● YOUR ASSIGNMENT: Which of the lines in the data mention the string "Privacy"? List them all.

(Stored data entries)
--- START ---

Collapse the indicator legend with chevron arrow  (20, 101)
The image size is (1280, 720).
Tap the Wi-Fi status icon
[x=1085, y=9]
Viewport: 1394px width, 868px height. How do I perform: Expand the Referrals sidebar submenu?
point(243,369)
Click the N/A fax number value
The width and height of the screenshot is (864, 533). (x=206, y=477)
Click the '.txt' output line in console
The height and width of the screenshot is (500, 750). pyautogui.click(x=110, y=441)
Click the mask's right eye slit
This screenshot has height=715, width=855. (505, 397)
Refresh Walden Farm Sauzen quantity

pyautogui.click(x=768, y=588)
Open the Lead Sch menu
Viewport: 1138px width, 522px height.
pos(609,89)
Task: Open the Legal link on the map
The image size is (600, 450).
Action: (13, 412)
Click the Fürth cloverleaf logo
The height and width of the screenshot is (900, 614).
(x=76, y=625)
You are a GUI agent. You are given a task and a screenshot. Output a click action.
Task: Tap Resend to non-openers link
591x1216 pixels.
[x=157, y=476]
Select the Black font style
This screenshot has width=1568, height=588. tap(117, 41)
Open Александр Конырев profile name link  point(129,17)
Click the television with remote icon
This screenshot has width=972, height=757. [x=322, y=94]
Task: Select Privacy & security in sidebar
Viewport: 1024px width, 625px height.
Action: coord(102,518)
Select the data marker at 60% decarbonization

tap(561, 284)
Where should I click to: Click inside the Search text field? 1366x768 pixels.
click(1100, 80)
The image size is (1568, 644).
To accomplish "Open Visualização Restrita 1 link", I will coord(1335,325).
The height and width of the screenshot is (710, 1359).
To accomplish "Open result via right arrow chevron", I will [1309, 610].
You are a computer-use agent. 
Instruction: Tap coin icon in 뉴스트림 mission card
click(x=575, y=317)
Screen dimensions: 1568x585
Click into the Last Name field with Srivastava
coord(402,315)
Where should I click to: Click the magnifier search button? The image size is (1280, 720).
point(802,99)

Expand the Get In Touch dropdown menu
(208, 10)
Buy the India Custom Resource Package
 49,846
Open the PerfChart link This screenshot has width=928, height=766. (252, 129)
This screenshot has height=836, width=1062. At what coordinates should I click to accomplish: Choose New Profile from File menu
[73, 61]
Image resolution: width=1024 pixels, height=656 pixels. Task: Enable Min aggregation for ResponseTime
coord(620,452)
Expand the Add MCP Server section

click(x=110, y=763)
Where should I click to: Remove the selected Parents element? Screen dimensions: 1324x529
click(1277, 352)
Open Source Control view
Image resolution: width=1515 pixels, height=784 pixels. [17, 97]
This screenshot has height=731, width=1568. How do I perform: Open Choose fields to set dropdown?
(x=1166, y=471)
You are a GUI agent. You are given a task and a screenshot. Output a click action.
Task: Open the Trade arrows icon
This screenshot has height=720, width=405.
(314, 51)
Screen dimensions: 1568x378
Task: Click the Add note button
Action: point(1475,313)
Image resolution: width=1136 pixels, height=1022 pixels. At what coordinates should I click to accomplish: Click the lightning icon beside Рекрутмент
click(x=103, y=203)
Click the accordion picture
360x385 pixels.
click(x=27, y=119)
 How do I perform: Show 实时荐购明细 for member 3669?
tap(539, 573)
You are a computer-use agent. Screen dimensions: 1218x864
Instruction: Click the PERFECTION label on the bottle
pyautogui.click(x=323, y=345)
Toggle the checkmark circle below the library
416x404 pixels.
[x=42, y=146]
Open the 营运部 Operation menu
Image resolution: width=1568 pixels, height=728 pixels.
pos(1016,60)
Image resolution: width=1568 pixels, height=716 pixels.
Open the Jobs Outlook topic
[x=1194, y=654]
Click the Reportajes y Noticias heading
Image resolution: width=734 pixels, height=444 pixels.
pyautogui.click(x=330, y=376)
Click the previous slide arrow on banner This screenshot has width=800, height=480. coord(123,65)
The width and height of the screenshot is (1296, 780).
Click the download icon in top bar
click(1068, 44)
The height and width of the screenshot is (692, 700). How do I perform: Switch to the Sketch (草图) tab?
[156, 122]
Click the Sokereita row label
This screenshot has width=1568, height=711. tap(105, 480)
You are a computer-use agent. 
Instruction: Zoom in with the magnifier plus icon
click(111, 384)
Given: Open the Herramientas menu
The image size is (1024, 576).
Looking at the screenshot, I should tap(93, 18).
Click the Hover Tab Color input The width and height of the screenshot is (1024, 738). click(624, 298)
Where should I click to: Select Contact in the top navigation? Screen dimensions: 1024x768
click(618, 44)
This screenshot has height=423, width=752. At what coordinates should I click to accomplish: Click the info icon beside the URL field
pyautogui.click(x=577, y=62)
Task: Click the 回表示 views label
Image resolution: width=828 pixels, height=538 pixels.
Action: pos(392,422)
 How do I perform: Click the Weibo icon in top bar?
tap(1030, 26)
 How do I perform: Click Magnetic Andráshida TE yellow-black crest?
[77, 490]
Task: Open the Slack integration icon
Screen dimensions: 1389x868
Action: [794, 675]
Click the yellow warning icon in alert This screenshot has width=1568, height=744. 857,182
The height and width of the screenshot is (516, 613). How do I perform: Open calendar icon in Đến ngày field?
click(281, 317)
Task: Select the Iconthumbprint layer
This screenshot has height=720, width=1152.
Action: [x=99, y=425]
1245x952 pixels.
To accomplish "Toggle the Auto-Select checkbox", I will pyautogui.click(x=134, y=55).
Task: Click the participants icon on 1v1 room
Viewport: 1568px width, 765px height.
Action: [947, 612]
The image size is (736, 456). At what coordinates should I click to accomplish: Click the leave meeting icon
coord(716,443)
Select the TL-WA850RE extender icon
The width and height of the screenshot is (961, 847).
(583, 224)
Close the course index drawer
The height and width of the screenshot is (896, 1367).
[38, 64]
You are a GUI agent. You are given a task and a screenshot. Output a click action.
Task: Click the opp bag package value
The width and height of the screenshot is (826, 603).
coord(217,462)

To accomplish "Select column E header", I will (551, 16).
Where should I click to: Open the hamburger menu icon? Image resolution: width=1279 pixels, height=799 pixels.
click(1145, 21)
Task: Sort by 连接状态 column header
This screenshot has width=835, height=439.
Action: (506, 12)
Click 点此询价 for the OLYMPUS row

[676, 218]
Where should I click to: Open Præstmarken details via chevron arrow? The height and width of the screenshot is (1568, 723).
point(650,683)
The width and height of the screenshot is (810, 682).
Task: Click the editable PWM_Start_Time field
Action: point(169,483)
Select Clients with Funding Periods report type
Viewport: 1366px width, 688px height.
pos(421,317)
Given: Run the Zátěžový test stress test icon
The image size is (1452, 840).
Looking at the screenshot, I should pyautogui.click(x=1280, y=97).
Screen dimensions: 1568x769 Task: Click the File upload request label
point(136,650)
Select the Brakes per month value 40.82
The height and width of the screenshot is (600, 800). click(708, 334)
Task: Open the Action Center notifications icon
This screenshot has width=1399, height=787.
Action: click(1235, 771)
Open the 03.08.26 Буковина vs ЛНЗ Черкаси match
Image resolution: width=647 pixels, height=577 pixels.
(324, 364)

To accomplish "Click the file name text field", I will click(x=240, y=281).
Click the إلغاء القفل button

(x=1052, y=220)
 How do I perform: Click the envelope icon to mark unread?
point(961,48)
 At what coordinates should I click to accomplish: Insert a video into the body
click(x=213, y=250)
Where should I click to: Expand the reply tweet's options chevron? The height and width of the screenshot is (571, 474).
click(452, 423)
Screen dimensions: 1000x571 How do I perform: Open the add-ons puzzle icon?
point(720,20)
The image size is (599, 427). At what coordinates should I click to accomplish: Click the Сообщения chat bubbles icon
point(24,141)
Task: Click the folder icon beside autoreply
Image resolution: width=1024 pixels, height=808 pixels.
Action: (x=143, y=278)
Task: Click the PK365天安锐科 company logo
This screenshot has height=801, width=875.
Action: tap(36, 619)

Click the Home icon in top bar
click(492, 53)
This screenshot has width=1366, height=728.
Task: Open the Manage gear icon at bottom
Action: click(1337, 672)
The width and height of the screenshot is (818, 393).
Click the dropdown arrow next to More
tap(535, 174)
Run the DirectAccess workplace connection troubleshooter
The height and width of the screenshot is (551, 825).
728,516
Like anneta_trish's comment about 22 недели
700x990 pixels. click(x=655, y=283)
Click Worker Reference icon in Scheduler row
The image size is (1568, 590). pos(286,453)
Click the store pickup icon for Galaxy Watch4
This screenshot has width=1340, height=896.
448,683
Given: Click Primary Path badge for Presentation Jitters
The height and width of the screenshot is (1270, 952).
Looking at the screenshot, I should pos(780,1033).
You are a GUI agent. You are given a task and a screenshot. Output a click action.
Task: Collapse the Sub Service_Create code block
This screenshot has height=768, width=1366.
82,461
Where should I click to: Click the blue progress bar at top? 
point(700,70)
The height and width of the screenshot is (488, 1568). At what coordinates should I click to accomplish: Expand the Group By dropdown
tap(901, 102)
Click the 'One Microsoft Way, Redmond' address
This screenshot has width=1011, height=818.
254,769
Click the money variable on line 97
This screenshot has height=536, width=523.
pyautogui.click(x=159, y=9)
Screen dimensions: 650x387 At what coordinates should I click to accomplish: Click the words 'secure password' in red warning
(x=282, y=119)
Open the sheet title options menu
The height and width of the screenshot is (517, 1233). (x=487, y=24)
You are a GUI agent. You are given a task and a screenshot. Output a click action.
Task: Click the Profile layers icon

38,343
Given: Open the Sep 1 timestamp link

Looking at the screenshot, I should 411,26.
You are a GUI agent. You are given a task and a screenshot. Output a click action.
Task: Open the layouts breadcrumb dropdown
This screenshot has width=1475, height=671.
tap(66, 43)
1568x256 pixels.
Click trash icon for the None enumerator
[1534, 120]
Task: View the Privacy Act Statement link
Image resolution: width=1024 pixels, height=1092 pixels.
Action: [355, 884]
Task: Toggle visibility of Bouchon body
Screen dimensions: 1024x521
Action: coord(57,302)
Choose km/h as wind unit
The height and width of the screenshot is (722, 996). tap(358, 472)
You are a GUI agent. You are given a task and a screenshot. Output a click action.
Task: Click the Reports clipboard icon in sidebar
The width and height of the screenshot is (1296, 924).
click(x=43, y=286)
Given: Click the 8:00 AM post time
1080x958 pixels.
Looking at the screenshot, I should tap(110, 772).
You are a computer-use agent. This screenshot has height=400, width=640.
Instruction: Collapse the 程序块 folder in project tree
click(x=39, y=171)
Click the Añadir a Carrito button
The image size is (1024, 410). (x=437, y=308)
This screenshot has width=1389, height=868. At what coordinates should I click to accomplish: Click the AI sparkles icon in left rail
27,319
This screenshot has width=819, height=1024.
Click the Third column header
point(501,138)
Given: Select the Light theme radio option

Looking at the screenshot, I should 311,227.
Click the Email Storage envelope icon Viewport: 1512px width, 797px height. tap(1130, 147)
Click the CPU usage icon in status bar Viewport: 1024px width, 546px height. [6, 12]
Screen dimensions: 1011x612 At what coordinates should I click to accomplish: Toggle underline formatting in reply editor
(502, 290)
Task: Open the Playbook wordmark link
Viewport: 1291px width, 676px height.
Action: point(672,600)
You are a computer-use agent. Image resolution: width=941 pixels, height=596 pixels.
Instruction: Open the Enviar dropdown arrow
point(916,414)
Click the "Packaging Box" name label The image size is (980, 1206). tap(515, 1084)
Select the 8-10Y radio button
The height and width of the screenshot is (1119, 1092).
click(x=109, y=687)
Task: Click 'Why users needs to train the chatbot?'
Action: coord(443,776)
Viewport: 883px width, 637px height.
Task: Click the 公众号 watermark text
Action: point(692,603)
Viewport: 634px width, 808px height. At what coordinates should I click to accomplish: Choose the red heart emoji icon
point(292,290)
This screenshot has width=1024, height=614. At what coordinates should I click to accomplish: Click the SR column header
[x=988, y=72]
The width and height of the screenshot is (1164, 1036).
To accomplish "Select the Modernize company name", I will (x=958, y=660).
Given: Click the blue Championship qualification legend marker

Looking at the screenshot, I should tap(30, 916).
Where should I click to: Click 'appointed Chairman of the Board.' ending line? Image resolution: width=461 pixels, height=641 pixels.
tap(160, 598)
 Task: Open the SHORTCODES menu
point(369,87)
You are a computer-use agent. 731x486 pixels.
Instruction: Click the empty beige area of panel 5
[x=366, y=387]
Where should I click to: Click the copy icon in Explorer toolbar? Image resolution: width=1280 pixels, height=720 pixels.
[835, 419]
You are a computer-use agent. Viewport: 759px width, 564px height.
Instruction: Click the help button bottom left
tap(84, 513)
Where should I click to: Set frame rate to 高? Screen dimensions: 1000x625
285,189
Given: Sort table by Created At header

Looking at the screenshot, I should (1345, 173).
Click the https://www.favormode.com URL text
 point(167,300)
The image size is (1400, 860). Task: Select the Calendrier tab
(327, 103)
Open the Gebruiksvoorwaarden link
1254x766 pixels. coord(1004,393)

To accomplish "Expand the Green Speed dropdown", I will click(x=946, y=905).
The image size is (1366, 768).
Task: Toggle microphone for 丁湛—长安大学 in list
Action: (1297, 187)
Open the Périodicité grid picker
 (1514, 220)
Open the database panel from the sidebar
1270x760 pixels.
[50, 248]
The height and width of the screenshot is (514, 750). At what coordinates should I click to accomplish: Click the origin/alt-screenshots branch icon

--- END ---

● RESULT OF THIS TASK:
Task: Select Privacy & security in sidebar
Task: View the Privacy Act Statement link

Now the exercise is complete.